Crossing the causeway road five Goosanders and two Great White Egrets on New Diggings and in their usual field at Dengemarsh Road, Lydd two Cattle Egrets playing hide-and-seek amongst the straw bales.
Scotney - The expected feral Barnacle, Canada and Greylag Geese on the grass, plus loads of Wigeon, Lapwings and a few Goldies until dispersed by a Peregrine. The new pits behind the farm held 55 Shelducks, 10 Egyptian Geese and four Brents in a field, plus 10 Corn Buntings and 20 Chaffinches around the yard. At the Sussex end two Black-necked Grebes and a Scaup were reported (per BB).
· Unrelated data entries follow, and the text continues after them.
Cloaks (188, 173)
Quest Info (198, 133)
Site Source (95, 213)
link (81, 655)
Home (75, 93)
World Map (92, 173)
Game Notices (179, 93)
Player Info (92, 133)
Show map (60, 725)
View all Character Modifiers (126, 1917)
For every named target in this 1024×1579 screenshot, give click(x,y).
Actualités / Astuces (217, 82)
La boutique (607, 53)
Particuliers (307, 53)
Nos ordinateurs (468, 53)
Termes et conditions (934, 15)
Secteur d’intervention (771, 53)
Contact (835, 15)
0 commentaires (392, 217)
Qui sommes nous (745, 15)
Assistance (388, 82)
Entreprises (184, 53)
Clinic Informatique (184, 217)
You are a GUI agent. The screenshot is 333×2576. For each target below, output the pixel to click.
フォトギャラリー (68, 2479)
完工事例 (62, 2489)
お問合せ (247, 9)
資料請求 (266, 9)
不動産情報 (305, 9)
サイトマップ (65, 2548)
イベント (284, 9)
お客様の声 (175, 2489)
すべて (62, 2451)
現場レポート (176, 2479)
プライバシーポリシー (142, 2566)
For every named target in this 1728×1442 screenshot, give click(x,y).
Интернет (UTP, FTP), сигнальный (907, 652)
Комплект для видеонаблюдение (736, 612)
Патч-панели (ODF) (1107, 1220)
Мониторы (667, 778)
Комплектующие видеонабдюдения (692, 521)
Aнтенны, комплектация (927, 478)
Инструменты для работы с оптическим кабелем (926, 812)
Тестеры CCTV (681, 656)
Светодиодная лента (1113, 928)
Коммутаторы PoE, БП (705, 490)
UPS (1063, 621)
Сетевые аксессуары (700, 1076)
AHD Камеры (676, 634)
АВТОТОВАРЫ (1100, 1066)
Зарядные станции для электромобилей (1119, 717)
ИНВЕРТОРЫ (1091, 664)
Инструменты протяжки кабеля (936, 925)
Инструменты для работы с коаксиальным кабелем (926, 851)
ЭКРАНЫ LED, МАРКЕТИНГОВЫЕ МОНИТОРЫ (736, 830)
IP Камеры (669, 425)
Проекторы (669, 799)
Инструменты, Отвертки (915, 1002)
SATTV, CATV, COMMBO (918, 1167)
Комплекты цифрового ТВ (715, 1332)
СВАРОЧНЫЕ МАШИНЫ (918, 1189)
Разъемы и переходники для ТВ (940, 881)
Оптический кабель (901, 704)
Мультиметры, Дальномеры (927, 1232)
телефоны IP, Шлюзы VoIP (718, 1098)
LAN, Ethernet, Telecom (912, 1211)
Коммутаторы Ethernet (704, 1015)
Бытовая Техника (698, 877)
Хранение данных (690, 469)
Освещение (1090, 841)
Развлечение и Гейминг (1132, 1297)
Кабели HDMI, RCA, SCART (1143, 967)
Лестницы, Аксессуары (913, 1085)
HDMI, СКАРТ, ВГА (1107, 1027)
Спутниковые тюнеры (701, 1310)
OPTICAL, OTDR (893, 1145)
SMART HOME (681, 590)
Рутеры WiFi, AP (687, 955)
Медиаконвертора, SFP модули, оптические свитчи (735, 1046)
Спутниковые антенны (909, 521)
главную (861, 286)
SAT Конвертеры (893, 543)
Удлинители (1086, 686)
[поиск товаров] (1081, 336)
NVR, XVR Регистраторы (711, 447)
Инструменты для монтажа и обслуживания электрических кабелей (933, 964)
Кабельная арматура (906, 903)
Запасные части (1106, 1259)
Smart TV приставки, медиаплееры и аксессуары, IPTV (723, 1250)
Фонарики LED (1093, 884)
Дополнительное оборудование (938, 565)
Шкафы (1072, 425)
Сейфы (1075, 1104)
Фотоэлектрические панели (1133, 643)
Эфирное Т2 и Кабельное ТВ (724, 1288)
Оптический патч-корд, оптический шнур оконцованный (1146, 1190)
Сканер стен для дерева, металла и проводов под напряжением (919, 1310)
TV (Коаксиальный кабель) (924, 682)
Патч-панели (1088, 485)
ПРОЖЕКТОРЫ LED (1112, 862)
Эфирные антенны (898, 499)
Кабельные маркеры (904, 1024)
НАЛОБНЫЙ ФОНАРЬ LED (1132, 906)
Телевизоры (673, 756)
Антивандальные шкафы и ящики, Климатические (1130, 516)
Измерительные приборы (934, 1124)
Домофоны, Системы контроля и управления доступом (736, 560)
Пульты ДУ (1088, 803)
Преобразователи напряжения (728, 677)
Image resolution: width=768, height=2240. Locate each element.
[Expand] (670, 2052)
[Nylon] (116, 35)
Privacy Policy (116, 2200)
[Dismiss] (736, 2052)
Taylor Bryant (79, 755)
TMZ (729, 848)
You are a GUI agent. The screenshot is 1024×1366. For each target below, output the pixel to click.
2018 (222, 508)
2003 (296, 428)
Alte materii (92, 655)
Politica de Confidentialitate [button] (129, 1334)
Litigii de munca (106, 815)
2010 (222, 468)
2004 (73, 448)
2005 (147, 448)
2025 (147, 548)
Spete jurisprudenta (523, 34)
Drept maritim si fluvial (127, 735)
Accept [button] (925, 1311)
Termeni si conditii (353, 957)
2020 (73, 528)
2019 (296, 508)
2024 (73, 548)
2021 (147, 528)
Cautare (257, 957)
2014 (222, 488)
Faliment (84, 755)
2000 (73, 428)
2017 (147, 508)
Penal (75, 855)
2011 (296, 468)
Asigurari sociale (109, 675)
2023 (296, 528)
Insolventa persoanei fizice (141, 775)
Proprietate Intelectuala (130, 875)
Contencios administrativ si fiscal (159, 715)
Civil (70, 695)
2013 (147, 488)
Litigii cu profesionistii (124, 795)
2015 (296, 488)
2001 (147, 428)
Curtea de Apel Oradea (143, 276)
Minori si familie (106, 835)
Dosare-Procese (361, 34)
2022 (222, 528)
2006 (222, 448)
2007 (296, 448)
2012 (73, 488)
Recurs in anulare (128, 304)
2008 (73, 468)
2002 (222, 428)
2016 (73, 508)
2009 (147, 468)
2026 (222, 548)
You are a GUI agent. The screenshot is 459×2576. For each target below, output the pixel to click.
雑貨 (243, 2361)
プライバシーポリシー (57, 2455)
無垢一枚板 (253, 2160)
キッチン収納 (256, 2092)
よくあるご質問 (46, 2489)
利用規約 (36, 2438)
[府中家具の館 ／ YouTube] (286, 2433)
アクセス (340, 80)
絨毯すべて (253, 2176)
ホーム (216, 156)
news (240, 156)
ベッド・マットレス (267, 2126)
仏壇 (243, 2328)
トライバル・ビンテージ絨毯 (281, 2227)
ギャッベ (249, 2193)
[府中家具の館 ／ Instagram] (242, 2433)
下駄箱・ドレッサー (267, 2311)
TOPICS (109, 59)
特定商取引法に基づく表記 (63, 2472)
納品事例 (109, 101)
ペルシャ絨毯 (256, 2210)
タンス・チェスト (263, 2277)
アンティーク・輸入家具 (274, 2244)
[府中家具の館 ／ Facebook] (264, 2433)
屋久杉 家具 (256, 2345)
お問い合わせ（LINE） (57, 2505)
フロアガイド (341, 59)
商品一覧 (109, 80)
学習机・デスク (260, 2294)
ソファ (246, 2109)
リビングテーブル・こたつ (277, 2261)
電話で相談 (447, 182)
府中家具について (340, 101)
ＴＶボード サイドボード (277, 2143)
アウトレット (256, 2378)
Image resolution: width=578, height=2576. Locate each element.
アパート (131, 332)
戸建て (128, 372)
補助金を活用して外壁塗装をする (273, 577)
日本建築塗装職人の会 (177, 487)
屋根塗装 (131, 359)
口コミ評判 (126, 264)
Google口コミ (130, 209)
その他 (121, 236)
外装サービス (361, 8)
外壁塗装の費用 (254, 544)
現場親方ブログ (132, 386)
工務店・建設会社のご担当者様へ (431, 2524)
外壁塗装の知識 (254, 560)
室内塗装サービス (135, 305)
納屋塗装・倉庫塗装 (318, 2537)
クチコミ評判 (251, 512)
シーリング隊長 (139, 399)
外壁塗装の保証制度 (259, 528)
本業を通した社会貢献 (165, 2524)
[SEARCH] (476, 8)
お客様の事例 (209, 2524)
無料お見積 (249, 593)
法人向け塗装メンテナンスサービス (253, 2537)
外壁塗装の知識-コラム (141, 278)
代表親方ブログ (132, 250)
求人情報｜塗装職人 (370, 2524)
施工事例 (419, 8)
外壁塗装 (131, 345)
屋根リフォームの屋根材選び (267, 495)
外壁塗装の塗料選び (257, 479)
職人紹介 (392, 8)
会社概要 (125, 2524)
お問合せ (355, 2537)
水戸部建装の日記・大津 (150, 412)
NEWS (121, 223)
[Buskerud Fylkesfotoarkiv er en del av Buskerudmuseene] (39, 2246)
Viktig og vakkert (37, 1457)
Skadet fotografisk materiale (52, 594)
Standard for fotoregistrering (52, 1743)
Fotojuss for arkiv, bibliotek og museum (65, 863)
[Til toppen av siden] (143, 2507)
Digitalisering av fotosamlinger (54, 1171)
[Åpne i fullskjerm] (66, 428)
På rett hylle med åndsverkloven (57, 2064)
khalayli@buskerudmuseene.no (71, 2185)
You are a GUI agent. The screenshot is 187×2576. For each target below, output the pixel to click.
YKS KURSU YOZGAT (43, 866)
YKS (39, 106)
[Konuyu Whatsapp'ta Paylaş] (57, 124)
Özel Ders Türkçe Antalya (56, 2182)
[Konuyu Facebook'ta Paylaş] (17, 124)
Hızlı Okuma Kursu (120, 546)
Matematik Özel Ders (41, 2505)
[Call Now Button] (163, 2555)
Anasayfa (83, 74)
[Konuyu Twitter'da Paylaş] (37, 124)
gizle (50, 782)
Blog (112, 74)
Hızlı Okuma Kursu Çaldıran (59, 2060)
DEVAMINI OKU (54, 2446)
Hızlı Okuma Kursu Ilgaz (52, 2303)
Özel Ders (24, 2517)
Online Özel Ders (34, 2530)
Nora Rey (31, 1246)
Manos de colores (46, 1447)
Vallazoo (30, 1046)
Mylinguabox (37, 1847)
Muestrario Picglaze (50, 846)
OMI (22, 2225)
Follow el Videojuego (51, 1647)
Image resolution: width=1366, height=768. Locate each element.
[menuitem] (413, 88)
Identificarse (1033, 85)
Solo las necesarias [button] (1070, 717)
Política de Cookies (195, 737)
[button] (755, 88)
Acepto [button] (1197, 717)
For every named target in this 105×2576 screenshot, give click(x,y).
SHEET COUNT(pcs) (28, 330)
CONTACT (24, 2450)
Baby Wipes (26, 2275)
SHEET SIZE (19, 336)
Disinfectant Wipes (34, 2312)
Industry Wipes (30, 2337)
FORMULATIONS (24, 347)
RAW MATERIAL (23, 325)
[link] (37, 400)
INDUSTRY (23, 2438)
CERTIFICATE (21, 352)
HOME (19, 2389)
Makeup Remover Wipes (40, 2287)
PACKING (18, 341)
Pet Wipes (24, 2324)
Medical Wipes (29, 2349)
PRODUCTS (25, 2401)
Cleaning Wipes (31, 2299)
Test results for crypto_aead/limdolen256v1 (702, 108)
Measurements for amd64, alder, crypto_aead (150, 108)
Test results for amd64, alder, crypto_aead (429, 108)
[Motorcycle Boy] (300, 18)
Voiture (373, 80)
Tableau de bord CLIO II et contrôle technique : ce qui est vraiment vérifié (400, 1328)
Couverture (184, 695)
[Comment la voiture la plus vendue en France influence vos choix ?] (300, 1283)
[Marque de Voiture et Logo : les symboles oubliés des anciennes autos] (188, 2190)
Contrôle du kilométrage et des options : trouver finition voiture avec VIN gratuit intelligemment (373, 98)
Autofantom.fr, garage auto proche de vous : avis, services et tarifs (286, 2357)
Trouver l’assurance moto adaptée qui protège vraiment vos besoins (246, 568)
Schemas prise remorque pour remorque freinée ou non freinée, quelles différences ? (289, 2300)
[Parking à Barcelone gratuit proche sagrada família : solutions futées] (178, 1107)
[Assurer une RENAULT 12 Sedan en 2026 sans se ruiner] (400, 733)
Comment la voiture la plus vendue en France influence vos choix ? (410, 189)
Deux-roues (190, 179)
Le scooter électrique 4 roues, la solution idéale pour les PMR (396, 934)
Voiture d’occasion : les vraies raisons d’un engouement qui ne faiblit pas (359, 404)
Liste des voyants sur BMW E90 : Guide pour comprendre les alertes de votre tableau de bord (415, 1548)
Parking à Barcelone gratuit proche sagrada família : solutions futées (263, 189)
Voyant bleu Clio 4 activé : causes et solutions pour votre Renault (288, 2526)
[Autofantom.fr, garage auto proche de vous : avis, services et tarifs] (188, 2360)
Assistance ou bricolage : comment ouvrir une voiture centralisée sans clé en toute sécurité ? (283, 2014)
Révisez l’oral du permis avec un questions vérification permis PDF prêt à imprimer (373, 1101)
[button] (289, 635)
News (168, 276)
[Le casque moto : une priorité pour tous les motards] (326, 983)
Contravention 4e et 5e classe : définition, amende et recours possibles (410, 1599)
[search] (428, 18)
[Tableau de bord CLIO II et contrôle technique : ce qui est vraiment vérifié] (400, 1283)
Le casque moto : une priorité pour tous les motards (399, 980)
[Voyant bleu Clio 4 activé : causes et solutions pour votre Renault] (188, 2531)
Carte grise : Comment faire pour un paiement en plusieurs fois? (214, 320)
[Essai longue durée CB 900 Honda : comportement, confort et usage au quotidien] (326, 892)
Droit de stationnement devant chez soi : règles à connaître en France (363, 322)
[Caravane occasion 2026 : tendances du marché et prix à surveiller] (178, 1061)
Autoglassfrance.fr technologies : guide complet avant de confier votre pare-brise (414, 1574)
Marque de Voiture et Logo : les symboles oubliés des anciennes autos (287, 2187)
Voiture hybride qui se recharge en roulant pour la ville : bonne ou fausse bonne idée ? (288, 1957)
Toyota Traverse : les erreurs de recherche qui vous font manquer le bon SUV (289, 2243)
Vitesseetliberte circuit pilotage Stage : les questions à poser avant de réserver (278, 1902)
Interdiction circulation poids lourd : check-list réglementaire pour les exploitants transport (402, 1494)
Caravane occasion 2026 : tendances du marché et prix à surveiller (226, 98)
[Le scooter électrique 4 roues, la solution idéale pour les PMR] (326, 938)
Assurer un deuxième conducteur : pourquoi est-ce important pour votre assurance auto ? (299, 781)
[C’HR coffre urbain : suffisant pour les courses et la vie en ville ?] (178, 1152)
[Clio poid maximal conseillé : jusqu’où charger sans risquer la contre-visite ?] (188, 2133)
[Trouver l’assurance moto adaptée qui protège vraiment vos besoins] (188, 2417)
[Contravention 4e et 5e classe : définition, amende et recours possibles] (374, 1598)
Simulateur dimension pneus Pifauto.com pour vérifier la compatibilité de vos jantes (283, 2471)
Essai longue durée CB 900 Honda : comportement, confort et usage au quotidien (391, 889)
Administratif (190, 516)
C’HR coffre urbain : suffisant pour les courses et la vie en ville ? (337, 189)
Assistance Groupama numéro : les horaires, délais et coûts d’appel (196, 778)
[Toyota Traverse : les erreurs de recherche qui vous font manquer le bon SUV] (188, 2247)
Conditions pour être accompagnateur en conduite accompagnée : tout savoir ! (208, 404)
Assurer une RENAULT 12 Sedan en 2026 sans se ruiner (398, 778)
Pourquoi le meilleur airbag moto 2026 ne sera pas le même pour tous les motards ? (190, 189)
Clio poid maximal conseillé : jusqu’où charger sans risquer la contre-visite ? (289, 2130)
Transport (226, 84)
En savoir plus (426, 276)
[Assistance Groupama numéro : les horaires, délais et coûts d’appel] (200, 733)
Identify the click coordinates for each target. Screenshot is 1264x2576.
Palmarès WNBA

Walland Marsh - First stop Midley drying barns and the surrounding environs where, for once birds were everywhere; chiefly Fieldfares, around a thousand of `em, corvids and Woodpigeons along with a scattering of Redwings, Blackbirds, Song and Mistle Thrushes, and single figures of Corn Bunting, Yellowhammer, finches, tits and Stock Doves, plus Tree Sparrows, Goldfinches, tits, Dunnocks and Robins around the feeders.
We then spent a couple of hours out on Cheyne Court wetlands which held hundreds of Goldies, Lapwings, Teal, Wigeon, Greylags and two White-fronts, plus several Marsh Harriers, Kestrels and Buzzards. Walking around a field of root crops we flushed 100 Skylarks, 20 Mipits and single figures of Snipe, Reed Bunting, Pied Wagtail and Song Thrush. Also, Bearded Tit and three Stonechats nearby.
Back on the lane we bumped into DB and BB and eventually, between us, we located the three Tundra Bean Geese hiding amongst a flock of Mute Swans near the Woolpack reservoir. On the drive back to Midley they alerted us to a male Hen Harrier, which I was jammy enough to see flying low over a turf field near the drying barns, heading out towards Scotney.
So, not a bad little outing, with seven species of geese, plenty of passerines, and the cream on the hot chocolate, a Grey Ghost.
Who said December was duff for birding...? Certainly not me!